Setting Financial Goals: Week 1

“Aim for the moon, that way if you miss you’ll still be amongst the stars!” – W. Clement Stone

*Ahem!* Don’t listen to that guy. He’s wrong. The closest star is light years away from the moon. If you miss the moon you’ll just be floundering in dead space, which I can only assume is very similar to floundering in a never-ending sea of debt!

The thing about financial goals is that they are a little bit different from ordinary goals and dreams. When I say that someday I want to be an astronaut there is not numerical value to this goal. Surely there will be an investment of time and energy and a cost of education involved, but there is no sure way to place a unit of value on accomplishing this goal.

When it comes to setting financial goals to pay off debt or save up a certain amount of money there is an exact value. You can add up every penny you are spending. You can calculate how much money you will save on interest, and you can clearly see how every single cent is applied or not applied to that goal. Then you can take those same units of value ($$) and apply them to your other goals (ie. Going on a vacation, buying a new car, etc).

What I’m really trying to say here is that most goals you set have an emotional or sentimental value, but financial goals have a monetary value, and that is universal. Instead of shooting for the stars with your dollars and cents, how about shooting for something closer to home? One step in front of you, and then two steps and three steps? This way if you miss, you’ll have a chance to land in the vicinity of your goal, and make up the difference at the next earliest opportunity. It doesn’t sound nearly as glamorous as that quote, but when you are budgeting every penny, it doesn’t make sense to me that you would throw caution to the wind and hope that it all comes out okay. If it doesn’t work out you’re going to be missing not only your goal, but potentially putting yourself in financial peril. Thanks, but no thanks.

Personally, I used to set wildly unrealistic goals for us. We pretty much never reached them. Instead, we would wait until the very last second and then cut every piece of fat out of our budget to make it happen, and when that failed, we would just extend our goal by a month or two at a time. This is frustrating and obviously a bad habit, not to mention the fact that it has an EXTREMELY low success rate. Every time we miss our goal I feel like a complete idiot and spend a couple days berating myself for setting such arbitrarily lofty goals. I still struggle with this. It all looks good on paper, but then real life happens and it all falls apart.

**Listed records**
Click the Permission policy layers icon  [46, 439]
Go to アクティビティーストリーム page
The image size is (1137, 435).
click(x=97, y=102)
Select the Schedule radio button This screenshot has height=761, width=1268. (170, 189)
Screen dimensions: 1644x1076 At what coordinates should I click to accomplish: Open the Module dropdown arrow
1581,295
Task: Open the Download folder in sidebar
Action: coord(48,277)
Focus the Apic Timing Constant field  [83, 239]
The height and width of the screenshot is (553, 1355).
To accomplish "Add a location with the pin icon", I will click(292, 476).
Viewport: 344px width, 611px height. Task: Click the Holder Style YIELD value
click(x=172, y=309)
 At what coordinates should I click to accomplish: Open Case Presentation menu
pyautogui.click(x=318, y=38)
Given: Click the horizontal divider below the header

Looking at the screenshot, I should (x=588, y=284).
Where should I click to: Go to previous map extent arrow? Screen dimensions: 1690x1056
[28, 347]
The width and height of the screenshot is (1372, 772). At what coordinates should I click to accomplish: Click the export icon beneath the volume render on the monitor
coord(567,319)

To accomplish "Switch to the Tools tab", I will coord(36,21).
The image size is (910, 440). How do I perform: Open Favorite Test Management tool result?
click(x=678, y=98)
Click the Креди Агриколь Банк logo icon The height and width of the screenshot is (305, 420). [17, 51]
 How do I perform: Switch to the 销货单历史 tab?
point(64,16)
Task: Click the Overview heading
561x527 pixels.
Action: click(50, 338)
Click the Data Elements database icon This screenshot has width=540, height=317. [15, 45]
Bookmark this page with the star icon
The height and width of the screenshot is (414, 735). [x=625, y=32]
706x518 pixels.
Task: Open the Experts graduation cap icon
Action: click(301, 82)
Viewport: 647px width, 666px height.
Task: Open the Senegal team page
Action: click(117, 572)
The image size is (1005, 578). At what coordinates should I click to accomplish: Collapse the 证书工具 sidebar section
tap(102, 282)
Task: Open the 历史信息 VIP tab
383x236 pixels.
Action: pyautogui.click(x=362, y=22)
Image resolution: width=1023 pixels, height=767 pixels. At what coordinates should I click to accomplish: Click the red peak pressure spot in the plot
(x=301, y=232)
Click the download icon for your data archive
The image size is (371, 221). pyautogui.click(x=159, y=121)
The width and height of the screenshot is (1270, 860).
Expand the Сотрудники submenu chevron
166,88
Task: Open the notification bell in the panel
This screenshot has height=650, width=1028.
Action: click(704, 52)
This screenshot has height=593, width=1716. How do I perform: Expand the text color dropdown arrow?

**Exercises to complete**
• A. In the post on setting financial goals, why does the writer suggest aiming for goals one step ahead instead of shooting for the stars? Answer in one to three sentences.
• B. According to the post on setting financial goals, what did the writer do after cutting the budget still failed to meet a goal?
• C. Pick up the post on setting financial goals after its last sentence and keep writing in the same voice.

**Expected answers**
• A. If you miss a nearby goal, you still land close to it and can make up the difference at the next chance. Aiming too high and missing means you fall short of the goal and may also put yourself in financial trouble.

• B. They pushed the goal back by a month or two at a time.

• C.
While I would love to pay off all of our student loans in 6 months, it’s not going to happen, and I know that. I don’t think it will happen in a year or even two years. If I could dedicate an additional $250/month to our debt and use the snowball method, it would still take 5-7 years. But every year saved is saving us a ton in interest payments. Most of our loans are on a 15 year repayment plan, so I think paying them off in 1/3 the time or ½ the time is a reasonable goal. Besides, I have no way of predicting any raises or new income that could bolster this effort as the years go by. Nor can I predict any disasters or emergencies that could totally derail this plan. The good news is that extra money is always positive, and even if something comes up that throws you off of your original plan, you still have the plan in its basic form and you can set goals to get back on track. Baby steps.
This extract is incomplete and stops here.